BUTLER: Yeah, and there is already a black market here, there's a black market in tobacco. We know, we don't really know how big it is, because it's difficult to track, but you know we are always alive to the possibility of there being a black market. Our first thing though is to get rid of the regulated market. The fact is kids are able to buy these things not through the black market but through the local convenience store. They're doing it all the time, your listeners know that, they're doing it absolutely all the time. We're going to have to continue to sort of shut down the different access points that young people have for these things. The first place to direct our efforts is the regulated market but obviously we are going to have to look at ways in which these things are sneaking through the border. Obviously, they're not coming in big shipping containers labelled “vapes”, that would be very easy for us to intercept unfortunately.

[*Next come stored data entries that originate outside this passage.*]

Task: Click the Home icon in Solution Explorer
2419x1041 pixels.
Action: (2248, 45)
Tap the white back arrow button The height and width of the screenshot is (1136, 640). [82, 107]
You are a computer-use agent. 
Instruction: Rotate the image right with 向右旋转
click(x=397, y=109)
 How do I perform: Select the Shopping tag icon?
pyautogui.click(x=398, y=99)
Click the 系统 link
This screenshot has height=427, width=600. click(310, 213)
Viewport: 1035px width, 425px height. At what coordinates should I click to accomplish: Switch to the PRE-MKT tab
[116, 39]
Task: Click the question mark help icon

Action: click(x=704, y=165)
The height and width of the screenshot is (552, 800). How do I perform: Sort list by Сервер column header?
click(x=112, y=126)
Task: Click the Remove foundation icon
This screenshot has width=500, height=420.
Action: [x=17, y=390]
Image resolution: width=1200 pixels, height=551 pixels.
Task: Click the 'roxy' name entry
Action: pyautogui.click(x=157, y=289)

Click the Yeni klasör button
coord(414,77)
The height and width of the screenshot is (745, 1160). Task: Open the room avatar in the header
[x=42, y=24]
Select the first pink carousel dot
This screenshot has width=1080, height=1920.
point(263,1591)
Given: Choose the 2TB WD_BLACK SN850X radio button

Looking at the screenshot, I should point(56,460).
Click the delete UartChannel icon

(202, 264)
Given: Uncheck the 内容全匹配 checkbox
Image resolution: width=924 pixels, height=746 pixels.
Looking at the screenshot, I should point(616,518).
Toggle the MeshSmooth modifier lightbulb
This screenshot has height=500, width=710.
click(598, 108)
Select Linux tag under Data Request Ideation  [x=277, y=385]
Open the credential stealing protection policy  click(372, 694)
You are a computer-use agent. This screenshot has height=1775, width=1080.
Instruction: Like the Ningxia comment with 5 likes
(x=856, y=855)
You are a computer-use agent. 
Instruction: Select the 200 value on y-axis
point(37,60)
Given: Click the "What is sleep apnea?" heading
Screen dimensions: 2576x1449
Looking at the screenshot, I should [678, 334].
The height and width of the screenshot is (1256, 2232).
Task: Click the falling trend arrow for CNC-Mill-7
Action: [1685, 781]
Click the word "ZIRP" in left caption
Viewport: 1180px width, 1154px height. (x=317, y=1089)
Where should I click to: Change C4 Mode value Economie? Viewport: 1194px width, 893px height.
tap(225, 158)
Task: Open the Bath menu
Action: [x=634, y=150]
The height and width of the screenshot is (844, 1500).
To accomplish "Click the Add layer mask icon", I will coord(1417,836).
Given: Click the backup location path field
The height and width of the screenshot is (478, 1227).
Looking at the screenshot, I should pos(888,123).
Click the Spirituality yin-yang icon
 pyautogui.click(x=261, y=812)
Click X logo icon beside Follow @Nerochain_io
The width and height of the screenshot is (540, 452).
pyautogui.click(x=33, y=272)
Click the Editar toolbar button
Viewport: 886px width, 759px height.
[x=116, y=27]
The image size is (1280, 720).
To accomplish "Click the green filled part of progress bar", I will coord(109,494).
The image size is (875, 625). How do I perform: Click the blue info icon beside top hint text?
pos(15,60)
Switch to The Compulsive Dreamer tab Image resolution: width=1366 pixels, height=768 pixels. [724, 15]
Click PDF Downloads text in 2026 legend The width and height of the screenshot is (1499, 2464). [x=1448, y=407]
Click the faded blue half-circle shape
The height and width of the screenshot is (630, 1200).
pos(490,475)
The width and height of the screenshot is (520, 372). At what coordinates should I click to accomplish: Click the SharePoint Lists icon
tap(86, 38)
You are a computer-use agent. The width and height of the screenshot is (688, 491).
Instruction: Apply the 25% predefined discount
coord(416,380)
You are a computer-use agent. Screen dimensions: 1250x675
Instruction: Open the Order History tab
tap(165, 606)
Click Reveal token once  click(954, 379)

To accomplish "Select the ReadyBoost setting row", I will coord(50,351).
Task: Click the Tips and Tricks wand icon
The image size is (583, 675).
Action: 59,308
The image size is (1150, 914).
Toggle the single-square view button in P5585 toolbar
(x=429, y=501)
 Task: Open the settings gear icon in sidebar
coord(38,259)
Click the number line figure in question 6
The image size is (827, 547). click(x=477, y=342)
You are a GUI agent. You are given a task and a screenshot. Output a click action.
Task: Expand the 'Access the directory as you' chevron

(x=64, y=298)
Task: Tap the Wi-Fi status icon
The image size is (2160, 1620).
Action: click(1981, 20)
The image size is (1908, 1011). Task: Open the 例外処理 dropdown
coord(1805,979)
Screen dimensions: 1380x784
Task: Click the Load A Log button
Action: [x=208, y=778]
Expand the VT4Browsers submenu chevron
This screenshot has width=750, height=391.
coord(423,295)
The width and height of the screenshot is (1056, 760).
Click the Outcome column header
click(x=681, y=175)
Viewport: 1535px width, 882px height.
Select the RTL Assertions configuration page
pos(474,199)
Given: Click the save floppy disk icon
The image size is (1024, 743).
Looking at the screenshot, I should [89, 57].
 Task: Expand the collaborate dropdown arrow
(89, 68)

O’KEEFE: Why can't you just set age limits and just say, hey, if you're a convenience store, if you're a tobacconist yeah, -
BUTLER: There are currently age limits –
O’KEEFE: But why can’t you say if you’re a tobacconist we will send the each state's regulatory teams over and you know what you'll be almost out of business the fine will be that big if you're caught selling this stuff to people who are under age?
BUTLER: There are age limits. They've been in place for years. They're not working. We need a whole comprehensive response by all governments. We've got to stop them coming in at the border. We have to stop them being sold.
One of the real myths about this is that these things are, you know, other than the nicotine, they're not particularly bad for you. They contain, on average, about 200 different chemicals which should just not be in your lungs.
BUTLER: Many of them are the same chemicals that go into helping make weed killer, nail polish remover and things like this. We don't know what the health consequences on the lungs are going to be because they haven't been around long enough, but all of the respiratory experts I talk to say it can't be good. It's not going to be good. If it was good to suck in bubble gum flavour for kids we would have put in asthma puffers to make sure that kids took their puffer more regularly to make than they perhaps currently do, but we didn't because we know it's a bad thing to suck that stuff into your lungs.
O’KEEFE: Minister, I appreciate your time. As I said, I think what you're doing is noble. I'm just not quite sure it’ll work but they'll only be proven in the fullness of time but good on you, appreciate your time.